If you have a Lux neural network:
using Lux, Random, ComponentArrays
rng = Random.Xoshiro()
U = Lux.Chain(Lux.Dense(2, 5, tanh), Lux.Dense(5, 5, tanh), Lux.Dense(5, 5, tanh),
Lux.Dense(5, 2))
p, st = Lux.setup(rng, U)
Then p is already the parameters! It by default is a nested named tuple:
julia> p
(layer_1 = (weight = Float32[0.032702986 -0.8001958; -0.5739451 -0.68308777; … ; -0.44908214 0.3974201; -0.23948132 0.3856664], bias = Float32[0.0; 0.0; … ; 0.0; 0.0;;]), layer_2 = (weight = Float32[-0.58535755 -0.24707751 … -0.7356083 -0.7143577; 0.5912068 -0.3420531 … -0.044286303 -0.6271868; … ; 0.27350903 0.6479984 … -0.58502835 0.6814906; -0.47887245 0.37634572 … -0.3932655 0.6188778], bias = Float32[0.0; 0.0; … ; 0.0; 0.0;;]), layer_3 = (weight = Float32[-0.5810871 0.41245216 … -0.589331 0.52293205; -0.440483 0.4243137 … 0.026632357 0.65401685; … ; 0.3230968 -0.73377603 … -0.5547266 0.3263391; 0.6041936 -0.4778424 … 0.07565704 -0.60510886], bias = Float32[0.0; 0.0; … ; 0.0; 0.0;;]), layer_4 = (weight = Float32[-0.86475086 -0.8281523 … -0.57153064 0.04483523; 0.2813924 0.7921467 … -0.29173294 0.2116531], bias = Float32[0.0; 0.0;;]))
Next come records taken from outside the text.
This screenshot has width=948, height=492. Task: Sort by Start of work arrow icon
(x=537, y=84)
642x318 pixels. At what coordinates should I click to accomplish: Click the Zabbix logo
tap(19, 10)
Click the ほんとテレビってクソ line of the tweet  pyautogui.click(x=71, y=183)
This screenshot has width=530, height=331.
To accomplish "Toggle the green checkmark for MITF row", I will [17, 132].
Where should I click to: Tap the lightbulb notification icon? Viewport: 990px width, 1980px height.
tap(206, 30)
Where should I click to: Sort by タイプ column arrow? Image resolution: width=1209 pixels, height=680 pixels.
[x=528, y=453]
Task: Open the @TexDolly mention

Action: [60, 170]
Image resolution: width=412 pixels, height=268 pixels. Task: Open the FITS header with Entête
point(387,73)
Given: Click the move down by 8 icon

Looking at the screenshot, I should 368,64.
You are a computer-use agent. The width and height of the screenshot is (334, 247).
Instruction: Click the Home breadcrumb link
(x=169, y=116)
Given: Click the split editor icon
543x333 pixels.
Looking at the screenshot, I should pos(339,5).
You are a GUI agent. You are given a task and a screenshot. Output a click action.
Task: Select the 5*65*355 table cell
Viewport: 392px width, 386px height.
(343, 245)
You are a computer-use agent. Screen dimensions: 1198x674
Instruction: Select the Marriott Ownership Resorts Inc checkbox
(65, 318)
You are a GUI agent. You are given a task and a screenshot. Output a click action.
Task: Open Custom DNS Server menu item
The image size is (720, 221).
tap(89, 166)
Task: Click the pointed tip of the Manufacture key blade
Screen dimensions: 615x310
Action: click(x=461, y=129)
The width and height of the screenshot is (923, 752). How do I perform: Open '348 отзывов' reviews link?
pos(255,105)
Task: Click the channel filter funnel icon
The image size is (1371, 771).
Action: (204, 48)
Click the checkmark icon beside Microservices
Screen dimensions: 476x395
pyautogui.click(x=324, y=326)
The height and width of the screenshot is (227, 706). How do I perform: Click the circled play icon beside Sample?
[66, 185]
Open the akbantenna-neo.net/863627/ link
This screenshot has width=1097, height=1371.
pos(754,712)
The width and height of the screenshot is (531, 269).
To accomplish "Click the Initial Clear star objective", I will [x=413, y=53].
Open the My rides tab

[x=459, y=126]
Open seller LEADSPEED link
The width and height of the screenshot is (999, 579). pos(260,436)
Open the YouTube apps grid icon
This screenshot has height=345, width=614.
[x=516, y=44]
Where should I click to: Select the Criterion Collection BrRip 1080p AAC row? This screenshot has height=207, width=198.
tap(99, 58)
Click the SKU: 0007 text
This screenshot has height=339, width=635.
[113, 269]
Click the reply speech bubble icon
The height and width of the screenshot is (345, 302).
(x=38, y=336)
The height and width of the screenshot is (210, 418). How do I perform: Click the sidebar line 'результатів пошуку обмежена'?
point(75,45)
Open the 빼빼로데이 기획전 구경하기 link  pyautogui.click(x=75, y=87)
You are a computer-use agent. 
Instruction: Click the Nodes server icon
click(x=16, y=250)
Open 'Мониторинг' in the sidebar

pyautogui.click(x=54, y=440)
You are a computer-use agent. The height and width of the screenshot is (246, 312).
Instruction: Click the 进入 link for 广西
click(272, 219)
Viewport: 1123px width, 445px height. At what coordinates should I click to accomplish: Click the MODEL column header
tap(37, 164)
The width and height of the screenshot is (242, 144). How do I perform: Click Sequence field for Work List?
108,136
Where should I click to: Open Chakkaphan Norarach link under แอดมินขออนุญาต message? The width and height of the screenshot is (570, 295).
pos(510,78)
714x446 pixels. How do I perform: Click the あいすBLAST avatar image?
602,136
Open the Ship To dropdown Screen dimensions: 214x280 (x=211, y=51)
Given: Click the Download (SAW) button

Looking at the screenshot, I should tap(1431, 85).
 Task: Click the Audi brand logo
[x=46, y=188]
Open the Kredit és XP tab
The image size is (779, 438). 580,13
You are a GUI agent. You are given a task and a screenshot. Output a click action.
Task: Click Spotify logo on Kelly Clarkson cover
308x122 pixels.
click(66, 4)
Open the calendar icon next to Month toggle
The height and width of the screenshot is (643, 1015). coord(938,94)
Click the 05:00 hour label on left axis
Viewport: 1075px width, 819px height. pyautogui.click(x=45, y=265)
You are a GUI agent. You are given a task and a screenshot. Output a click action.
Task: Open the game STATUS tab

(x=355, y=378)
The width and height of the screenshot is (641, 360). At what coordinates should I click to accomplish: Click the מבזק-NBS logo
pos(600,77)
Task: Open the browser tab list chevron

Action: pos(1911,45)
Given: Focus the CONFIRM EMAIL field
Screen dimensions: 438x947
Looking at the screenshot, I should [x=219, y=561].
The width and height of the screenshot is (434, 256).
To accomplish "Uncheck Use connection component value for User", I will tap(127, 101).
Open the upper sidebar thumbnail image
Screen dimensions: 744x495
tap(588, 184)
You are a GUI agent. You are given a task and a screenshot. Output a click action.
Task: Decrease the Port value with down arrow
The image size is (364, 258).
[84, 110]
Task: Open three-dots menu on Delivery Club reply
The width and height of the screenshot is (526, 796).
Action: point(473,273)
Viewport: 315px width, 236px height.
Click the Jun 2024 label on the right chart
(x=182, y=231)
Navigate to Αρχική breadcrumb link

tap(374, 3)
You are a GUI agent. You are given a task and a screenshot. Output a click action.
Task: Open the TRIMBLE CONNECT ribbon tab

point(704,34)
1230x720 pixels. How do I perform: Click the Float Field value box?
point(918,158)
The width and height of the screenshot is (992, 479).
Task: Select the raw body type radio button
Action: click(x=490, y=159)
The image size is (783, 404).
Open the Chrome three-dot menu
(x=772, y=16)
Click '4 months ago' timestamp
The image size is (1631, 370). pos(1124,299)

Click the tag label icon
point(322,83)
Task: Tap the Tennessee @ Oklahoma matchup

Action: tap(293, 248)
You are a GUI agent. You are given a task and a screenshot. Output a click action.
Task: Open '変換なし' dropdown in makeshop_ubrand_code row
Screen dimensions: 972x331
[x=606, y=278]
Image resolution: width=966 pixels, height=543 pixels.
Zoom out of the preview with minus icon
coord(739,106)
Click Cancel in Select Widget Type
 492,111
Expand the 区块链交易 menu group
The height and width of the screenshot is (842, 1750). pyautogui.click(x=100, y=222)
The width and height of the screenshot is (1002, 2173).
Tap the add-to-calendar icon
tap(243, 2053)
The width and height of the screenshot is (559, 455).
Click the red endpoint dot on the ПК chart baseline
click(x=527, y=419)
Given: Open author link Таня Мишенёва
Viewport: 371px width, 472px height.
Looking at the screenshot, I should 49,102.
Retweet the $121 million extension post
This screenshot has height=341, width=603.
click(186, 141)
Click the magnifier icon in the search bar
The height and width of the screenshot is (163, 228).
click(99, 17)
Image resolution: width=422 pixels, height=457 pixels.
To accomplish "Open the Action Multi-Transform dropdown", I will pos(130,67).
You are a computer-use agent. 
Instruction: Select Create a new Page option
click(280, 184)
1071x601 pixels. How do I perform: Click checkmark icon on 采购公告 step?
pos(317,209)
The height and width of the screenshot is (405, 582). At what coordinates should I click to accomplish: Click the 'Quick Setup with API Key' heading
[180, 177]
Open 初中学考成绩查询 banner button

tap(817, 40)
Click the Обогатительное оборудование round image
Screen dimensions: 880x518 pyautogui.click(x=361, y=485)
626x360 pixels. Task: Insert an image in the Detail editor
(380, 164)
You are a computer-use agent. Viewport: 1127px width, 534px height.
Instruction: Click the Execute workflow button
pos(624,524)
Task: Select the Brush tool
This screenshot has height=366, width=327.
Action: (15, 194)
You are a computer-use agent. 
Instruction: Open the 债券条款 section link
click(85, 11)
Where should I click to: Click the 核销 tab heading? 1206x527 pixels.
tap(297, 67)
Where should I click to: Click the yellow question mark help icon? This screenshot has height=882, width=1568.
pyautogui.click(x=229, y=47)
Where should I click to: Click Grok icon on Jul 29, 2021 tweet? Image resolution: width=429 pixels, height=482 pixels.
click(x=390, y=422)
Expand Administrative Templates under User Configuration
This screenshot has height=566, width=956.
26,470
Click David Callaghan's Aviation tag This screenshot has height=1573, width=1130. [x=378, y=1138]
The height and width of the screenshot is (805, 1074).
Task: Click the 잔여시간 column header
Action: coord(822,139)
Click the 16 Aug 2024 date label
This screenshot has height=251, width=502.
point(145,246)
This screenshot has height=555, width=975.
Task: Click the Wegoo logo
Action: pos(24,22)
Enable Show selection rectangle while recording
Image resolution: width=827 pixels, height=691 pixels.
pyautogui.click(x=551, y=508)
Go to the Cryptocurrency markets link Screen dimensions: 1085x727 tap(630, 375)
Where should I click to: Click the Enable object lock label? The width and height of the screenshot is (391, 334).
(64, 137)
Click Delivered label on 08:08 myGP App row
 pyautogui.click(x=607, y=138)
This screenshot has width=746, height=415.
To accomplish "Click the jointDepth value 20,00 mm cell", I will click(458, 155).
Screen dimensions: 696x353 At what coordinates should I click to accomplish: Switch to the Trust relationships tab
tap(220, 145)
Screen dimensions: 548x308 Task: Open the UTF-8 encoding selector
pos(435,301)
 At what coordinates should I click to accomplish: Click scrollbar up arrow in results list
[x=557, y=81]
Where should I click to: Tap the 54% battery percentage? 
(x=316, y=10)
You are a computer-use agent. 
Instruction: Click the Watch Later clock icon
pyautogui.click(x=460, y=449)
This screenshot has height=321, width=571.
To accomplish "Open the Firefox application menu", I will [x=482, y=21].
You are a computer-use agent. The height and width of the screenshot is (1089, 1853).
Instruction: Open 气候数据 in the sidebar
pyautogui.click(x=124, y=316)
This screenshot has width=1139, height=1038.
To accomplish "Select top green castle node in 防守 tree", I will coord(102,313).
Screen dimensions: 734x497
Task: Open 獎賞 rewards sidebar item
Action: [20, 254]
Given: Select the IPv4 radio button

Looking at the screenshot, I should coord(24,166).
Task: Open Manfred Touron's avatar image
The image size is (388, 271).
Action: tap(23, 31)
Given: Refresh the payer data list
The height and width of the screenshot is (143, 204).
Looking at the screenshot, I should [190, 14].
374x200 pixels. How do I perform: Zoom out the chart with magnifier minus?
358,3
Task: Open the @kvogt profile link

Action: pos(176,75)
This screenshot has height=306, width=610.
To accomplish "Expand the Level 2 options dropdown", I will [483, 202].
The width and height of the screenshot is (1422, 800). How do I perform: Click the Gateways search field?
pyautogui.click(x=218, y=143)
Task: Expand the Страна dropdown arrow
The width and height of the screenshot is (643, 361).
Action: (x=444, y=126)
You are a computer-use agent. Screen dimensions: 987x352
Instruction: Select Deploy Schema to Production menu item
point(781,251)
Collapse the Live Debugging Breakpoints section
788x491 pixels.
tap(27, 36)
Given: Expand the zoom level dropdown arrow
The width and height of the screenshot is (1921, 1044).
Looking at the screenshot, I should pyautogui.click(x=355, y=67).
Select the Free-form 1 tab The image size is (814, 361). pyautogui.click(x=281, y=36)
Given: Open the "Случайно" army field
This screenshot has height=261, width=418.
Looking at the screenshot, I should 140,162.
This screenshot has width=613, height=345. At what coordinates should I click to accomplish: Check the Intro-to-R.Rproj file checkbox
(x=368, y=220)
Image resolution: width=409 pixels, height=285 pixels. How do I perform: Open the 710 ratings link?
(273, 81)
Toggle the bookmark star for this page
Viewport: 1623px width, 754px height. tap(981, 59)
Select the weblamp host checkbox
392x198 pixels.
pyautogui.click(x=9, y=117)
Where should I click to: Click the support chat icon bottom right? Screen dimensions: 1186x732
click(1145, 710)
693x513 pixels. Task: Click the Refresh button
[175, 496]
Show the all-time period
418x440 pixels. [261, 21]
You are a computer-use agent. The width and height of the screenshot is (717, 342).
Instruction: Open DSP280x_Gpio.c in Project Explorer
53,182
but you can transform it into a ComponentArray like:
julia> _p = ComponentArray(p)
ComponentVector{Float32}(layer_1 = (weight = Float32[0.032702986 -0.8001958; -0.5739451 -0.68308777; … ; -0.44908214 0.3974201; -0.23948132 0.3856664], bias = Float32[0.0; 0.0; … ; 0.0; 0.0;;]), layer_2 = (weight = Float32[-0.58535755 -0.24707751 … -0.7356083 -0.7143577; 0.5912068 -0.3420531 … -0.044286303 -0.6271868; … ; 0.27350903 0.6479984 … -0.58502835 0.6814906; -0.47887245 0.37634572 … -0.3932655 0.6188778], bias = Float32[0.0; 0.0; … ; 0.0; 0.0;;]), layer_3 = (weight = Float32[-0.5810871 0.41245216 … -0.589331 0.52293205; -0.440483 0.4243137 … 0.026632357 0.65401685; … ; 0.3230968 -0.73377603 … -0.5547266 0.3263391; 0.6041936 -0.4778424 … 0.07565704 -0.60510886], bias = Float32[0.0; 0.0; … ; 0.0; 0.0;;]), layer_4 = (weight = Float32[-0.86475086 -0.8281523 … -0.57153064 0.04483523; 0.2813924 0.7921467 … -0.29173294 0.2116531], bias = Float32[0.0; 0.0;;]))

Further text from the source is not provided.